• [TASK DATA]:
== Segment start ==

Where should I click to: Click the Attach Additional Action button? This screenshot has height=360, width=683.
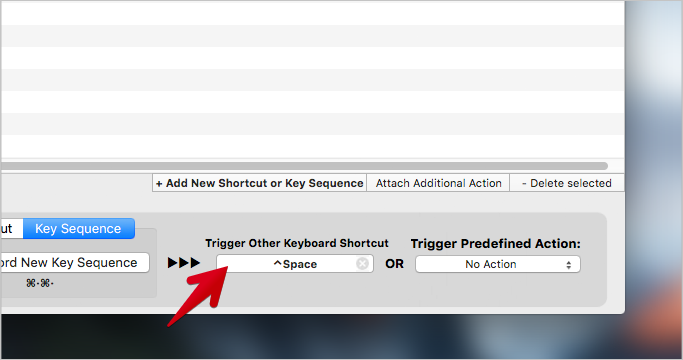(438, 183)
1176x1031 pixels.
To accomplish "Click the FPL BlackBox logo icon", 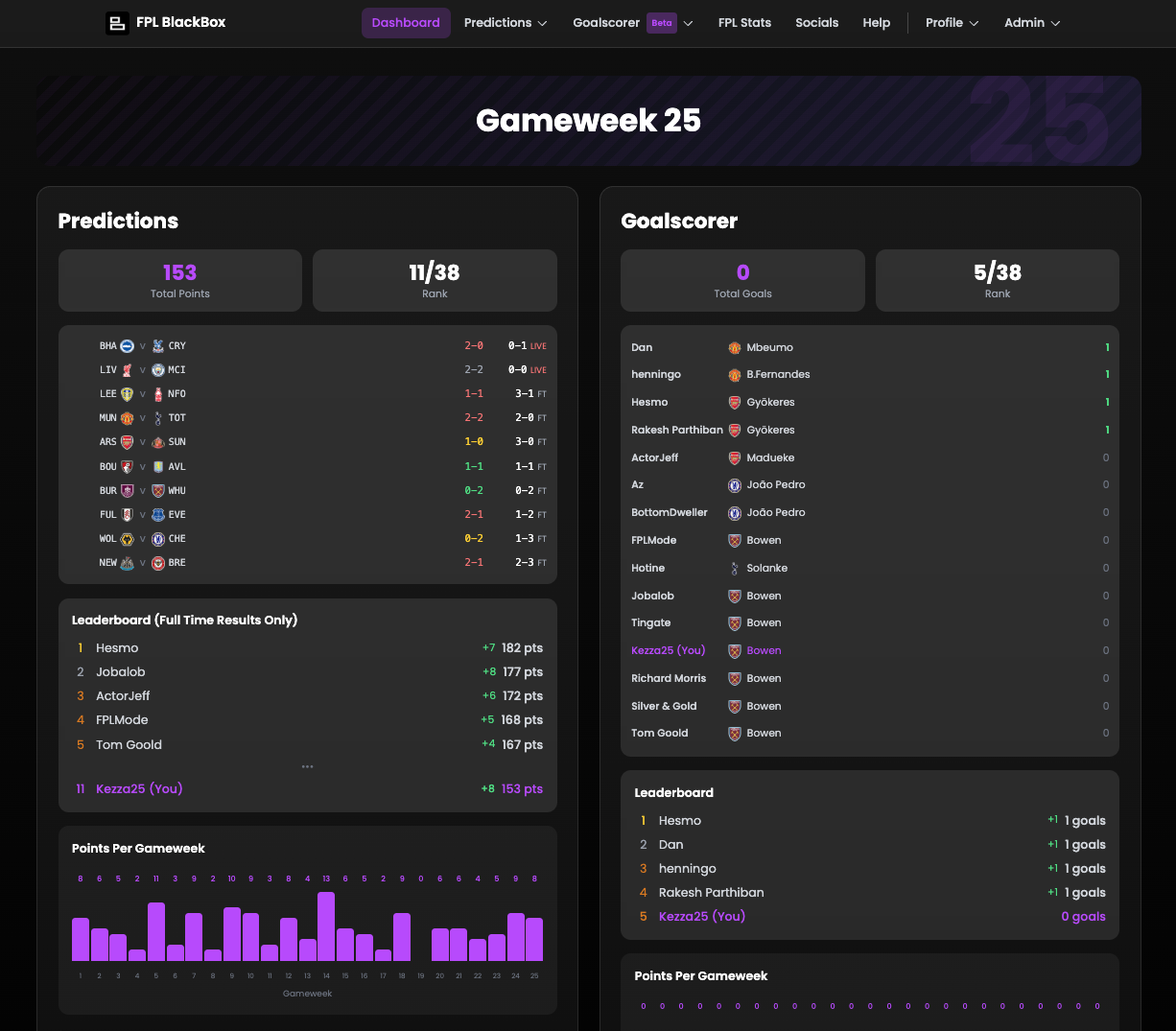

== Segment end ==
== Segment start ==

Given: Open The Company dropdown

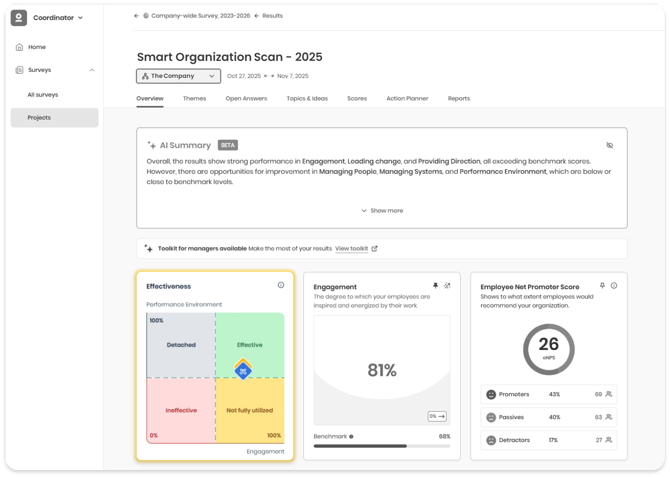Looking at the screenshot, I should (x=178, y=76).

== Segment end ==

• [WORK INSTRUCTION]: Within the listing above, extract exactly the lines that run from the one containing "Where should I" through the one containing "the FPL BlackBox", excluding any pictures.

• [OUTPUT BELOW]:
Where should I click to: Click the Attach Additional Action button? This screenshot has height=360, width=683.
(438, 183)
1176x1031 pixels.
To accomplish "Click the FPL BlackBox logo icon", 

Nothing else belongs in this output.